Out of all of your VERY funny content, I am delighted with The Mafia! And thank you for the gift of your humor when, as we now know, "this shit is hard".
looking back at my training, had no regrets about schedule, call, etc. We learned to think on our own and gained unimaginable experience. All well and good for curtailed schedules but when one gains something, there is an inevitable loss. Great vid. thank you
This video conveys a very powerful message. The amount of information a med student has to absorb these days is definitely more than what it used to be in the past. The fact is, that amount of information is increasing every year. For instance, U World question bank, the standard tool US med students use for board prep, is adding more questions every year. For Step 2 CK, the question just exceeded 4000 questions. Yes, 4000. This number will only continue to go up every year as new knowledge is discovered and management protocols change. This will only get more challenging and I feel already sorry for future med students. Fortunately, many attendings are aware of this and they try to give med students as much study time as possible. I am truly thankful for them and I would do the same when I become an attending.
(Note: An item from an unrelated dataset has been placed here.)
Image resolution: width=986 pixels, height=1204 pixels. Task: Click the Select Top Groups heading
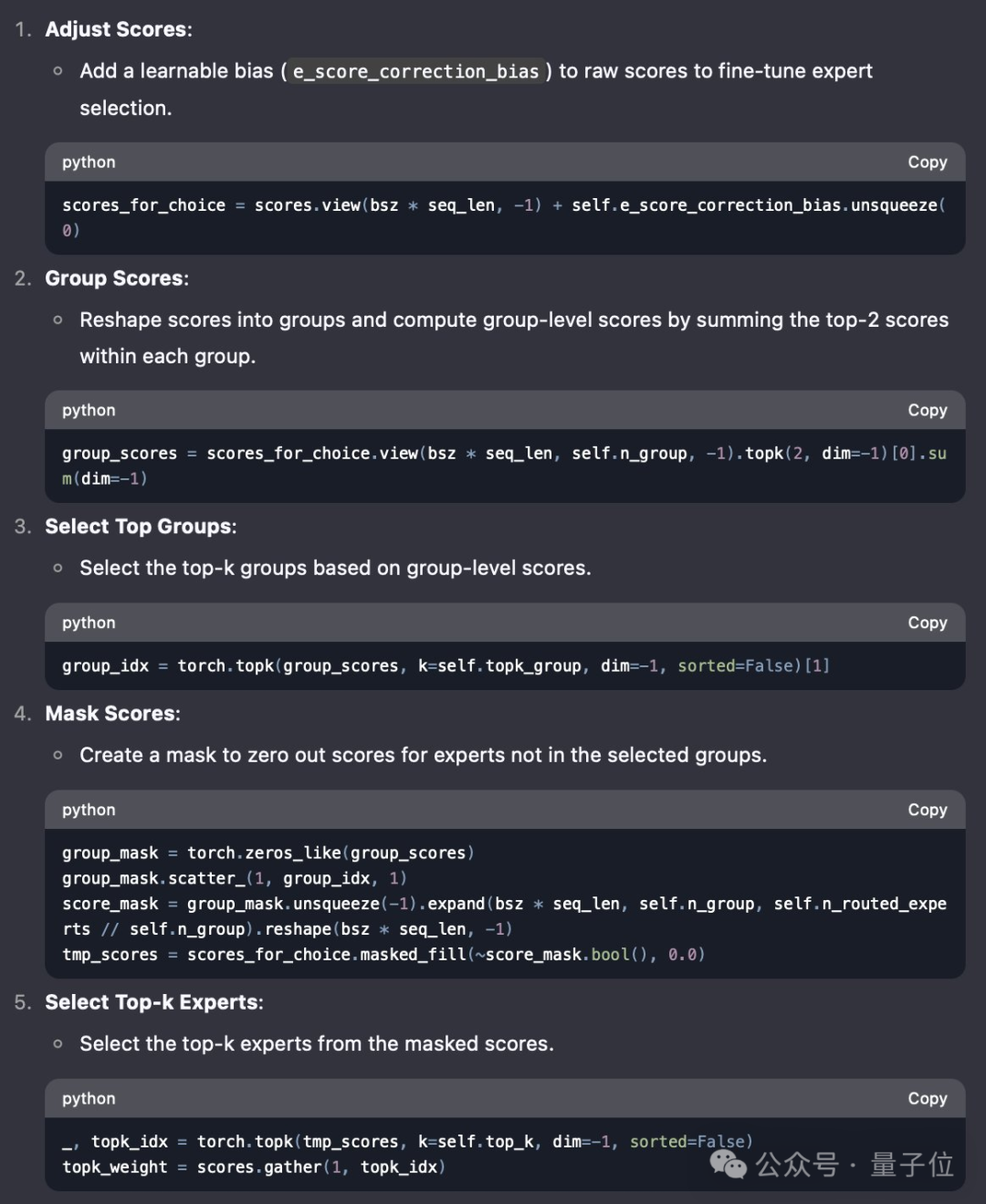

It was harder and much difficult in our days....used to hear it every single morning from our assistants. Good video and great effort for transmitting facts in a funny way
Can one schedule out the Med Student Mafia? I would like to put in a request for them to defend Teachers against Admin and Parents next if possible please. I'm sure there are many, MANY other fields that could use the Med Student Mafia for a solid verbal takedown like that.
Fuck teachers. Half of them are incompetent morons that also spread ideological bullshit. Maybe 10% might be awesome. The rest are merely Ok. Until all the shit ones get fired and their unions stop this madness they have no sympathy from me.
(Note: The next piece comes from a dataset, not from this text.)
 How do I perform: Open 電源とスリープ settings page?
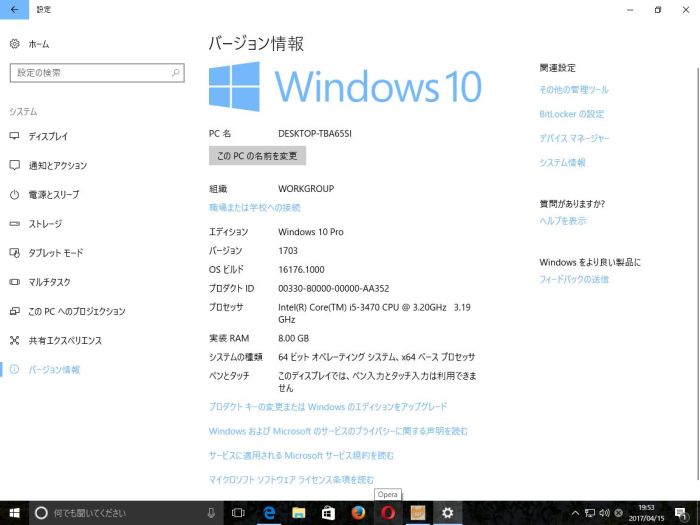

Oh please. Teachers have nowhere NEAR as tough a job as med students/doctors. If a doctor told someone that they were being idiotic for thinking vaccines cause autism or that body positivity isn't going to prevent diabetes or hypertension, they'd be sued AND fired/suspended. Meanwhile incompetent teachers are protected by unions and give the good and dedicated ones (mostly the math and science teachers) a bad name. A bunch of Lesbian Dance Theory majors lining up kids according to skin colour and asking them to apologize to the person next to them and getting rightly questioned for it is NOT the same as being called lazy and incompetent after an 80 hour week and studying for the next exam on the side.
I showed a friend some Doc Glauc awhile back-he’s non medical- and his reply was, “Oh yeah I know him, that guy is really popular, with EVERBODY.” 😄👍👍👍👍
As a residency APD, thank you so much for making this video. Our residents have it way different than I did when in training. The demands of the job have quite changed as well.